Critique my use of FFI

hyphenrf · May 20, 2023, 11:32pm

I’ve read this post just now and it made me wonder how much better/worse we stand next to Go in terms of FFI calls and finalisers. I’ve ported the provided benchmark code to OCaml and did some measurements. I’ll try my best to post code snippets that are as focused as possible, instead of dumping everything here and creating too much noise. But first, numbers!

test	ocaml 5.0	go 1.19.9
native add	0.3 ns	0.3 ns
foreign add	1.5 ns	60.4 ns
c allocate & free	4.0 ns	71.6 ns
allocate ∘ free	17.2 ns	133.3 ns
alloc auto	125.6 ns	1180 ns
alloc dummy	131.0 ns	1197 ns
alloc custom	109.4 ns	-

I benchmarked by passing the functions in question to a bench function which ran them in a loop for _ = 1 to 1M do ignore (f ()) done between two Unix.gettimeofday calls, multiplying the result by 1000.0
For foreign/native add I inlined the addition operation in the loop.

It looks like we’re observing a similar slowdown behavior—an order of magnitude. and also looks like OCaml’s C calls are putting Go’s to complete shame, impressively an order of magnitude faster in all but the native case!

The two approaches used in this blog post were manual memory management and finalisers. I’ve additionally added custom blocks to the mix, since that’s usually something you find used with abstract types e.g. in LLVM bindings.

For Go’s Cstr representation I opted for the following in module Cstr:

type t = { pointer : ptr } [@@boxed]
 and ptr = private int

Then used untagged annotation for the external function declarations:

external alloc_ptr : unit -> (ptr [@untagged]) = "" "Alloc"
external free_ptr : (ptr [@untagged]) -> unit = "" "Free"
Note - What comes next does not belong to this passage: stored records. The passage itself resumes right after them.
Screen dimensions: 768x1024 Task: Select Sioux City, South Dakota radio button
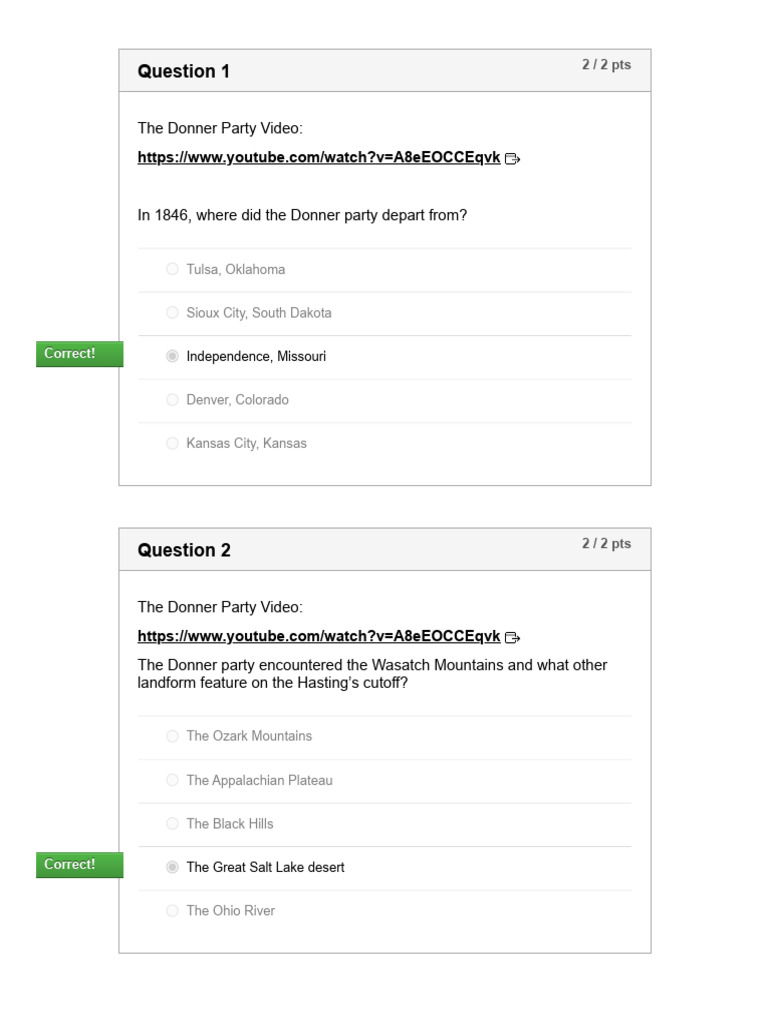tap(173, 313)
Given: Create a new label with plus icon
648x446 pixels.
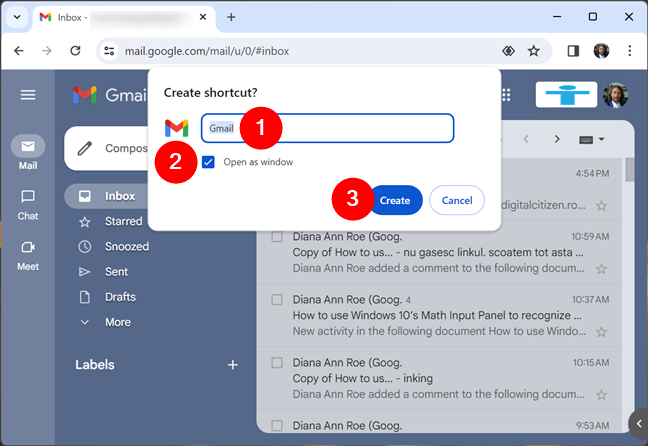Looking at the screenshot, I should click(233, 365).
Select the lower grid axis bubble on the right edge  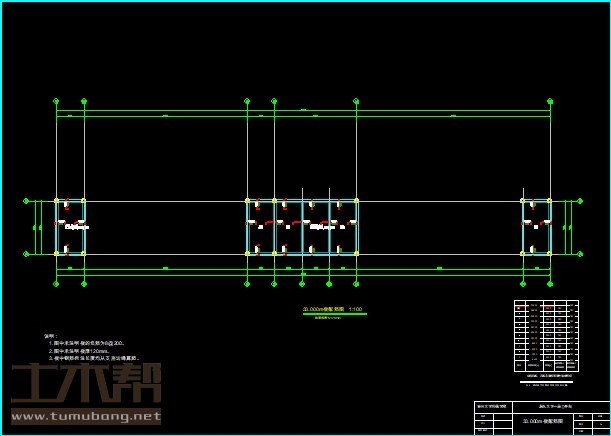click(579, 254)
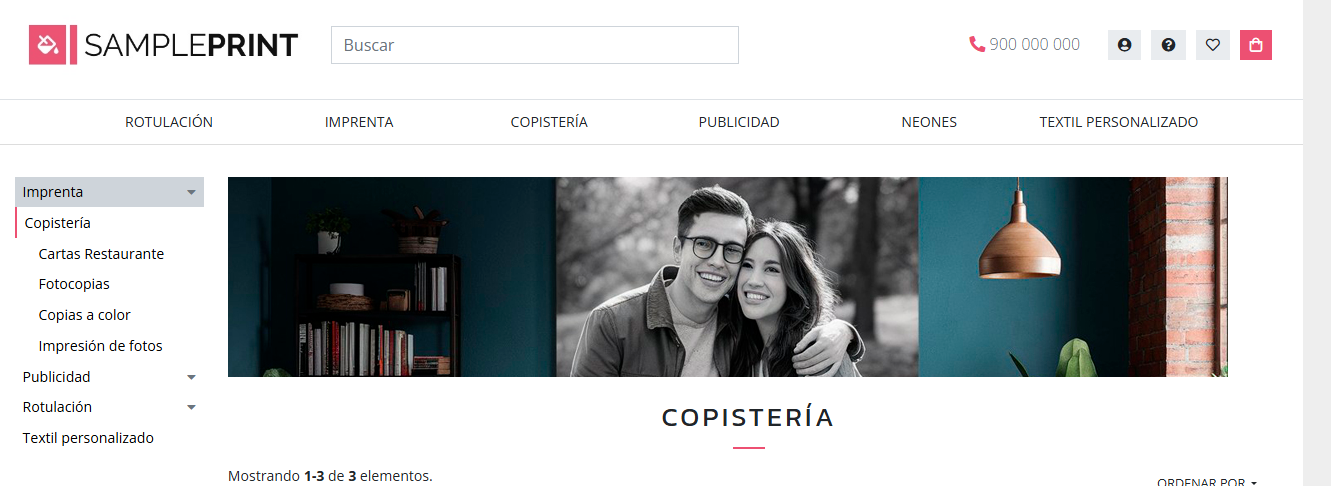Image resolution: width=1331 pixels, height=486 pixels.
Task: Click the help question mark icon
Action: click(x=1168, y=45)
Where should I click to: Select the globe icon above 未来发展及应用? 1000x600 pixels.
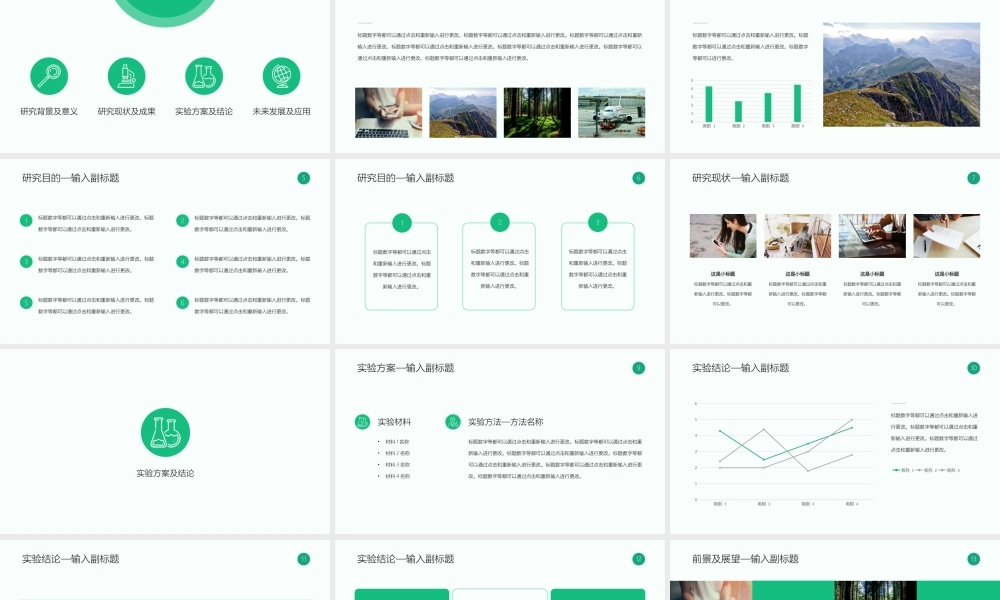tap(281, 75)
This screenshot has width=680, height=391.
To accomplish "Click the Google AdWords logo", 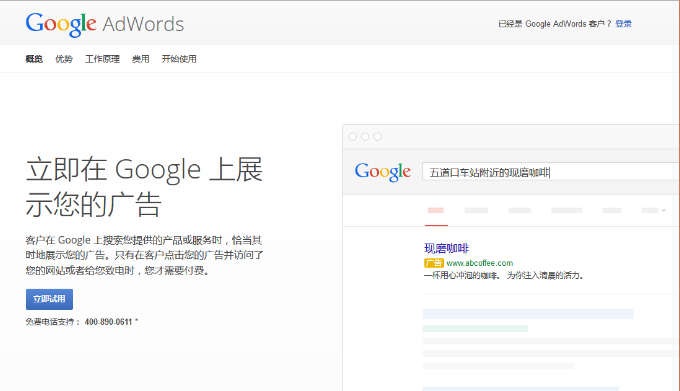I will [105, 24].
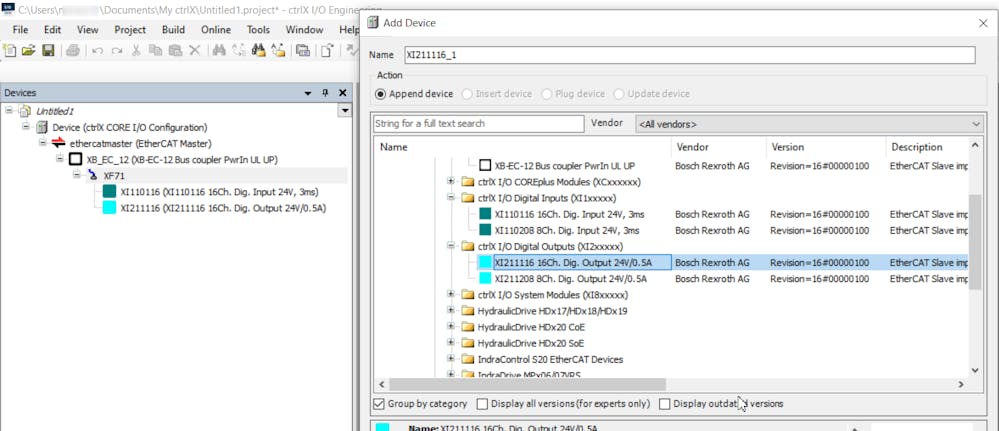
Task: Select XI211208 8Ch. Dig. Output device
Action: click(x=570, y=279)

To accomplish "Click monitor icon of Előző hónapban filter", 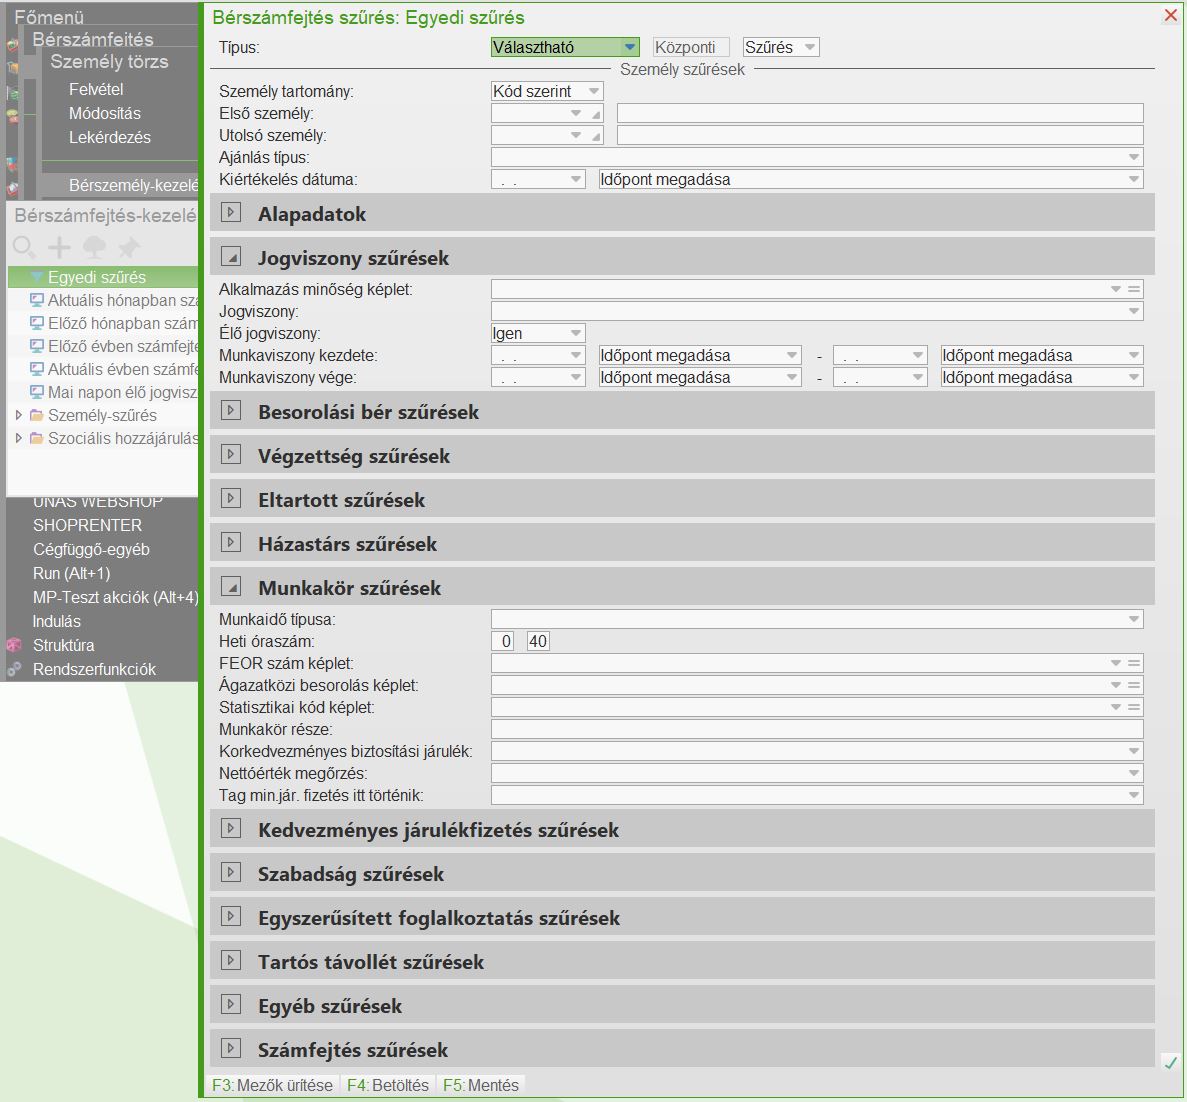I will point(37,323).
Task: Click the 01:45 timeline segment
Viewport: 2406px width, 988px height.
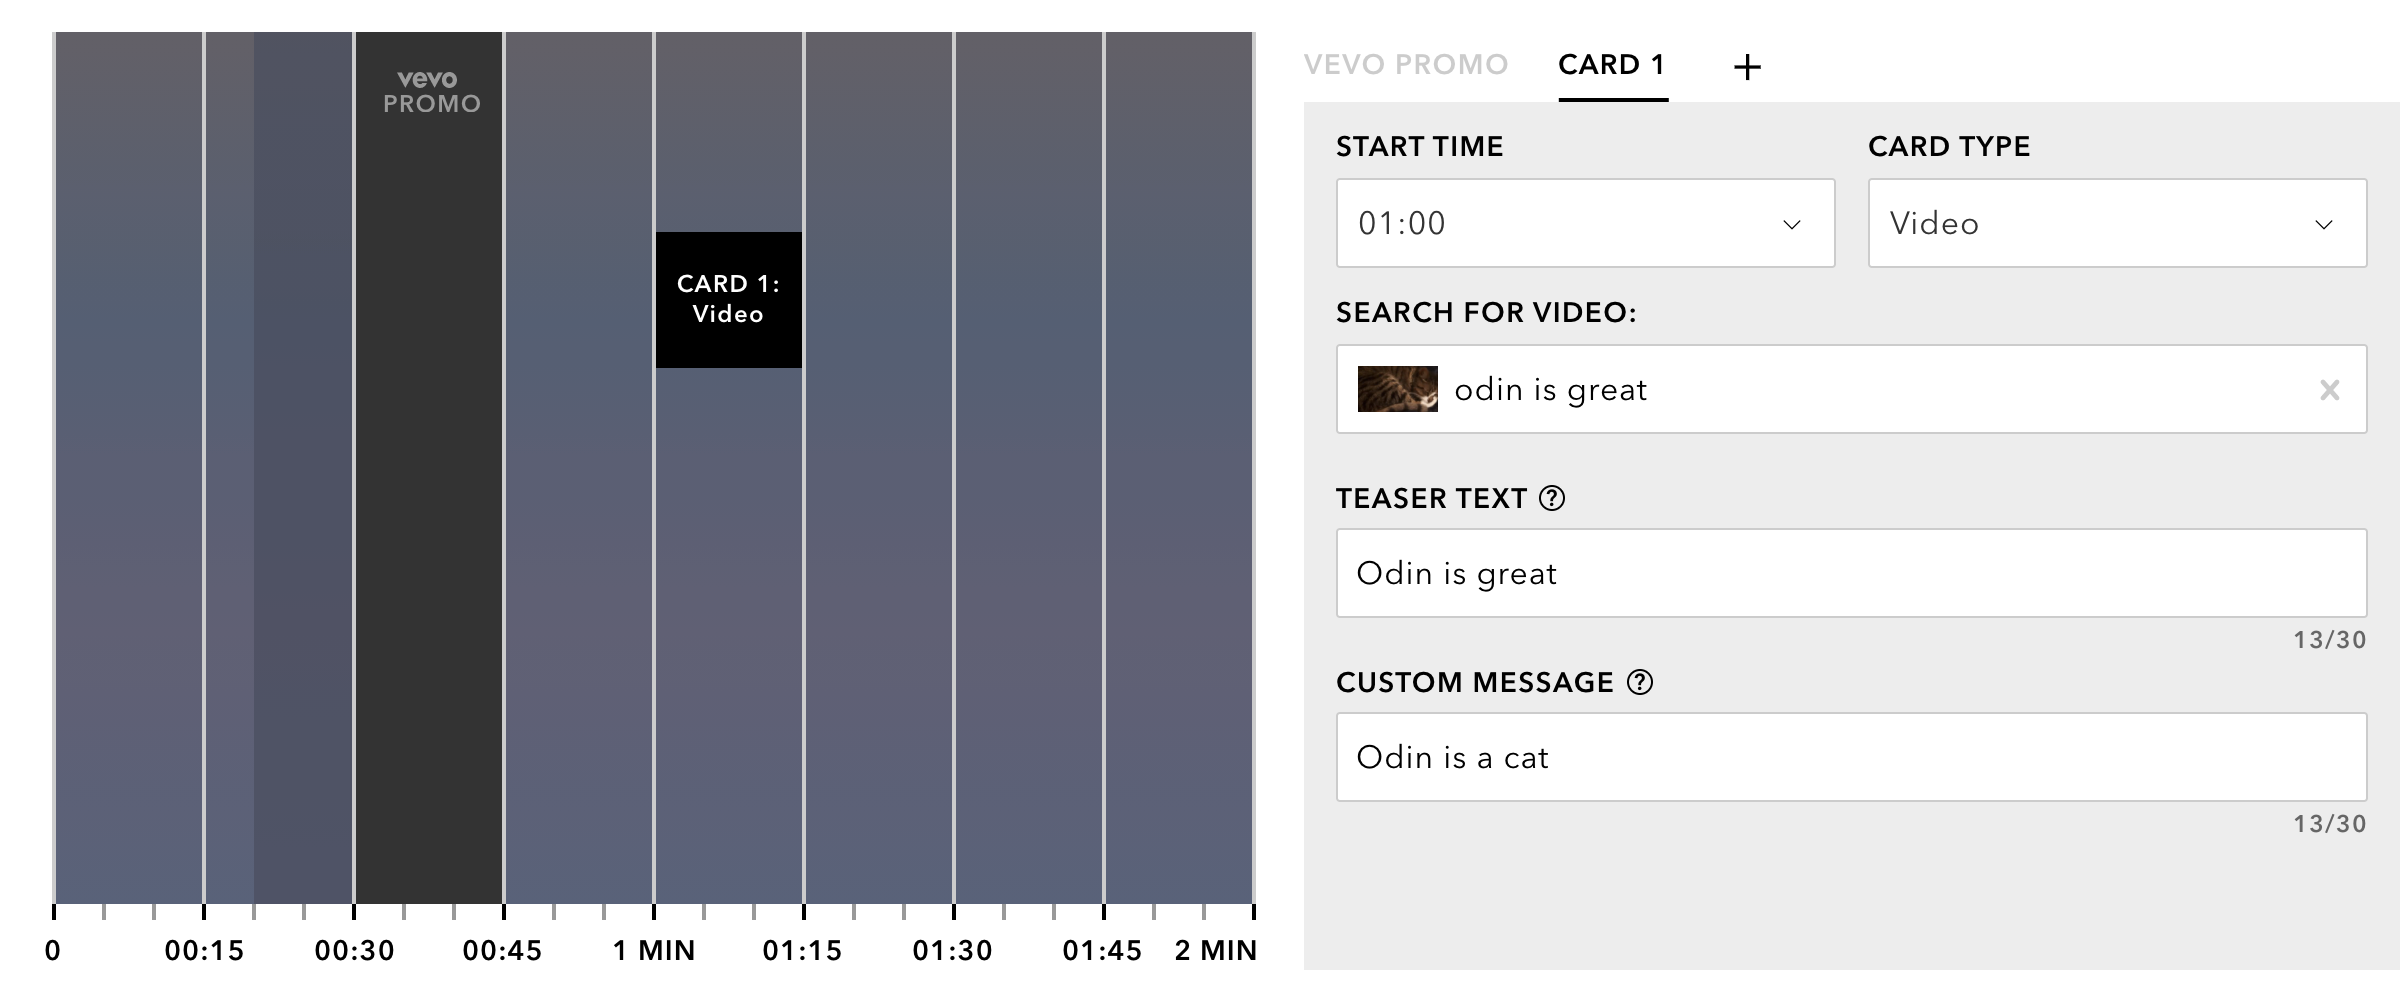Action: pos(1179,468)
for the Addition FFI function, I used untagged as well as noalloc. For the finalization hooks, I wrote the following:

let mk_alloc fin () =
  let answer = { pointer = alloc_ptr() } in
  Gc.finalise fin answer;
  answer

let free {pointer} = free_ptr pointer

let alloc = mk_alloc free
let alloc_dummy = mk_alloc ignore

I found no equivalent of Go’s runtime.KeepAlive and honestly, unless I’m mistaken, it’s probably irrelevant in our case.

Now let’s take a look at the stub… I want to preface this by saying I know I should be using Ctypes and co. for my FFI needs, but I wanted to remain apples-to-apples as much as possible with Go.

For Addition, I just used int, the general advice seems to be to always prefer intnat as to not cause truncation problems, but I wanted to remain as faithful as possible to the Go code, including potential overflows!

int Addition(int a, int b) { return a + b; }

Alloc and Free were void to char* and back, I haven’t used CAMLparam*/CAMLreturn* macros for them because I wasn’t touching OCaml GC. That’s the impression I got from the manual about when to use them.

void Free(char *p) { free(p); }

As for the final custom block approach, I defined the struct relying on the fact that static data is zeroed by default:

static const struct custom_operations custom = {
        .identifier = "org.ocaml.discuss.custom",
        .finalize = Free_custom,
};

With custom there was no reason to avoid substituting void and char* for a proper value type, and reflecting that on OCaml side:

type custom
external alloc_custom : unit -> custom = "Alloc_custom"

but I’m not really sure if I did it right in the stub:

#define Custom(t, v) (*((t*)Data_custom_val(v)))

void Free_custom(value v) {
        free(Custom(char*, v));
}

value Alloc_custom(value _) {
        CAMLparam1(_);
        CAMLlocal1(v);
        v = caml_alloc_custom_mem(&custom, sizeof(char*), BYTES);
        Custom(char*, v) = Alloc();
        CAMLreturn(v);
}

That’s all! thanks for reading. Please let me know if I made any rookie mistakes with the stubs or benchmark code.

yawaramin · May 21, 2023, 1:18am

You may actually want to use Sys.time instead to get the difference in processor time to avoid Catastrophic cancellation - Wikipedia

silene · May 21, 2023, 6:28am

No. Catastrophic cancellation is an exact operation, which means that the output error is exactly the input error, hence “garbage in garbage out”. So, you need to evaluate how much garbage is inputted. In the case of Unix.gettimeofday, it is about one millionth of a second, which, after one million operations as done here, become one thousandth of a nanosecond, and thus completely irrelevant.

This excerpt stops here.